Steinhauer: From what I’ve seen, the impact has been moderate. There are experts who have studied these issues in more detail, but when you are there, you feel this disappointment because you see how it works concretely.
In many of these countries, unemployment is high, inflation is high, there is pollution, corruption, and all these feed dissatisfaction. And often in a society where there is dissatisfaction, it’s easy to look for culprits, and in this case, the culprits are the European Union, the United States, and the transatlantic alliance. It’s easy to blame them for very complex challenges. As a result, these theories gain weight. When you are dissatisfied, unemployed, when it’s impossible to achieve goals in life, these theories can become very poisonous. The way they are used makes them have an impact. And naturally, disinformation campaigns know how to create division and sow discord in society. They also exploit major structural issues that have not yet been resolved.
What are the main obstacles in the fight against disinformation and distortion?
Steinhauer: The main one is funding. When I visited Kosovo, North Macedonia, Bulgaria, and Georgia, I met extraordinary organizations trying to do important work in this direction. But, they have chronic problems with a lack of funds. The future of these organizations is unclear because donors constantly change their priorities. Therefore, to support civil society in these countries, more investment is needed. For example, Russia spends about 1 to 4 billion dollars every year on the information war, while in North Macedonia, Bulgaria, and Kosovo we have organizations working with annual budgets of 20 or 25 thousand dollars. It’s not a fair fight. Therefore, more investment in this area, more support is needed. We need to restructure our educational system and make sure our students learn critical media literacy, to ask critical questions about what they see on their phones… And there needs to be more engagement between the United States and Europe. All efforts should be supported not only financially but also politically. It needs to be a priority, and we need to invest if we want results.

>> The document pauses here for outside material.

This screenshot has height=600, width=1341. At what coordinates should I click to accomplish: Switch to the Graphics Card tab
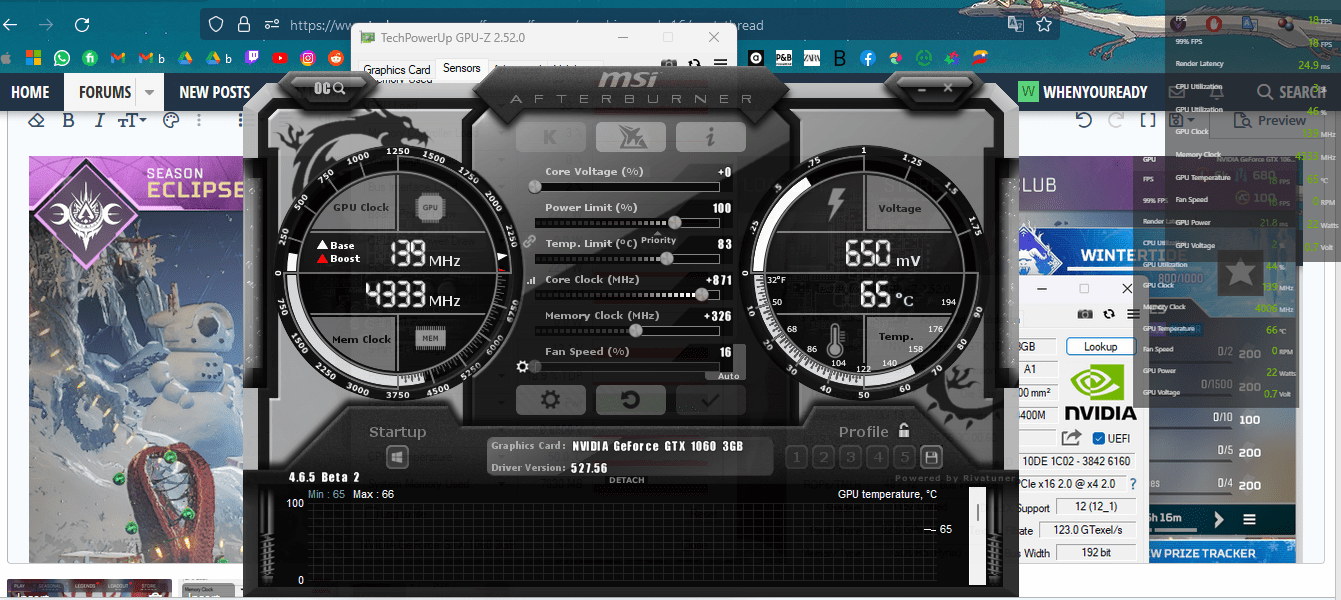point(396,68)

What are the reasons for this moderate success, as you mentioned, that Russia has had?
Steinhauer: Russian campaigns were successful, initially, because they had a lot of financial resources. There are information agents who work every day, 24 hours, seven days a week to disinform and undoubtedly, because of such a large number, some of these campaigns would be successful. Russia spends about 1 to 4 billion dollars every year in this direction. They already know how social platforms work and understand the weak points of each society, know where to touch them and how to use disinformation campaigns to cause division and create discord.

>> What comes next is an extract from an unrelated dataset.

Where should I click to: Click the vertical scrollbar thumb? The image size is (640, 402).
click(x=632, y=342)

Secondly, there are structural issues in many of these regions, including in the United States, where we still have not found proper solutions. And as a result, many disinformation campaigns blame certain groups, a particular religious belief, a specific ethnic group, or are simply conspiracy theories supposedly orchestrated by the United States, the European Union, or Israel. These kinds of campaigns are very successful because they offer simple solutions to complex problems.

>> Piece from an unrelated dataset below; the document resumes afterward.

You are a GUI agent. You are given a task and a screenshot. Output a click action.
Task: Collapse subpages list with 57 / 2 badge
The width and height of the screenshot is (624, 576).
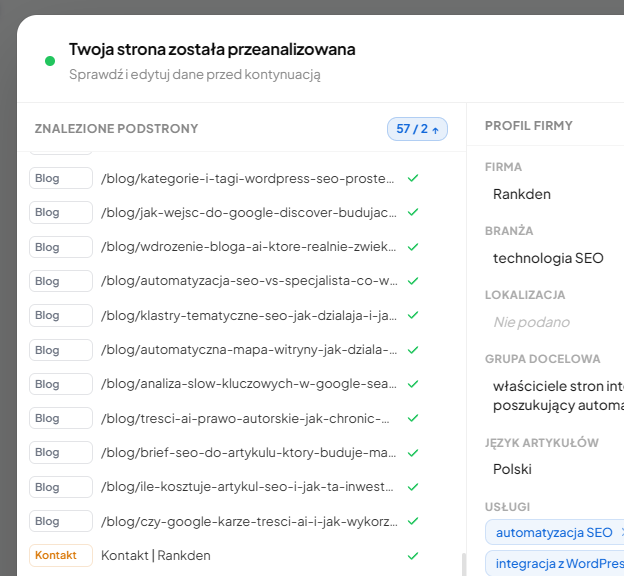pos(417,129)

And thirdly, there are also historical reasons. Countries like Latvia and Estonia have considerable Russian-speaking populations; Serbia and Russia have an alliance based on common Slavic culture. These historical and cultural links also lend credibility to some messages and their carriers. For example, when I was recently visiting the Balkans, I heard that Orthodox churches are a source of a lot of disinformation. There is a strong link between the Serbian Orthodox Church and the Russian Orthodox Church. Many people rely on these churches to maintain ties with the community, and they serve as sacred places for millions of people. This trust they enjoy among these communities means that when something is said, which may not be true, may be falsified, or is disinformation, it takes on a special weight. So, these are historical and structural reasons. It’s a complicated problem that requires investment to solve.